Onı tekzîb iylediklerinden onları helâk itdik. Bunda kudret-i bâliğamıza delâlet ider âyet vardır. Lâkin ekserîsi îmân itmezler.
Böylece Hud’u yalancı yerine koydular, biz de onları helak ettik. Bunda kesin bir ibret var ama bunların çoğu inanacak değillerdir.
Hûd'u yalanladılar. Biz de onları yok ettik. İşte bunda bir ibret vardır. Yine de onların çoğu inanacak değildir.
Onlar onu yalanladılar; Biz de onları helâk ettik. İşte bunda bir âyet vardır. Fakat onların çoğu yine iman etmez.
Onu bu şekilde yalanladılar, biz de onları helâk ettik. Bunda elbette bir ibret var. Ama onların çoğu müminlerden değildi.
[199a] pes yalan duttılar anı pes helāk eyledük anları bayıķ anuñ içinde nişāndur daħı olmadı eyregi anlaruñ inanıcılar.

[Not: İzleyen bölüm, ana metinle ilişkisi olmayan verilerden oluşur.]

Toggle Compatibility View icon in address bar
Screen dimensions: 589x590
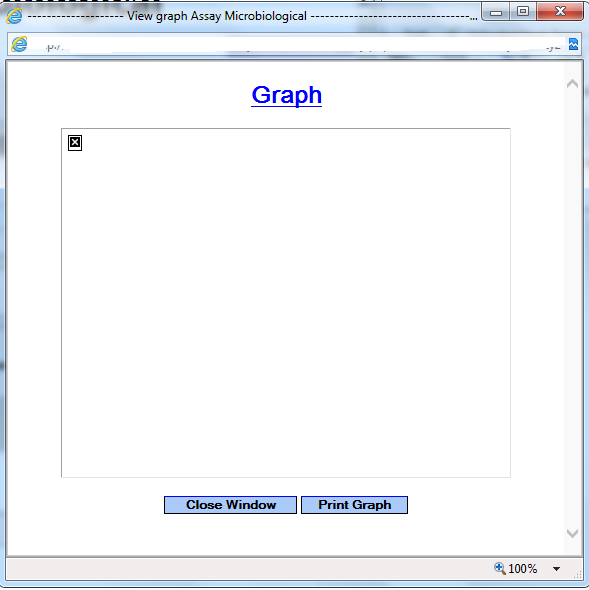click(573, 44)
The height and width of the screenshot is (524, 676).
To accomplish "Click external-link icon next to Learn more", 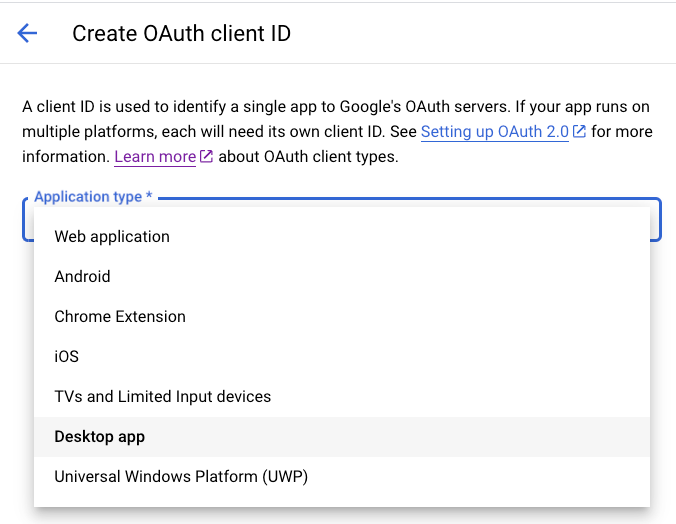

Pes yalanladılar Hūdı. Anları helāk eyledük, taḥḳīḳ anda āyetler vardur.Daḫı anlaruñ çoġı mü’minler degül‐idi.
Onu (Hudu) yalançı saydılar. Biz də onları məhv etdik. Şübhəsiz ki, bunda (Hudun bu hekayətində) bir ibrət vardır. Halbuki onların əksəriyyəti iman gətirmədi.
And they denied him; therefor We destroyed them. Lo! herein is indeed a portent, yet most of them are not believers.
So they rejected him, and We destroyed them. Verily in this is a Sign: but most of them do not believe.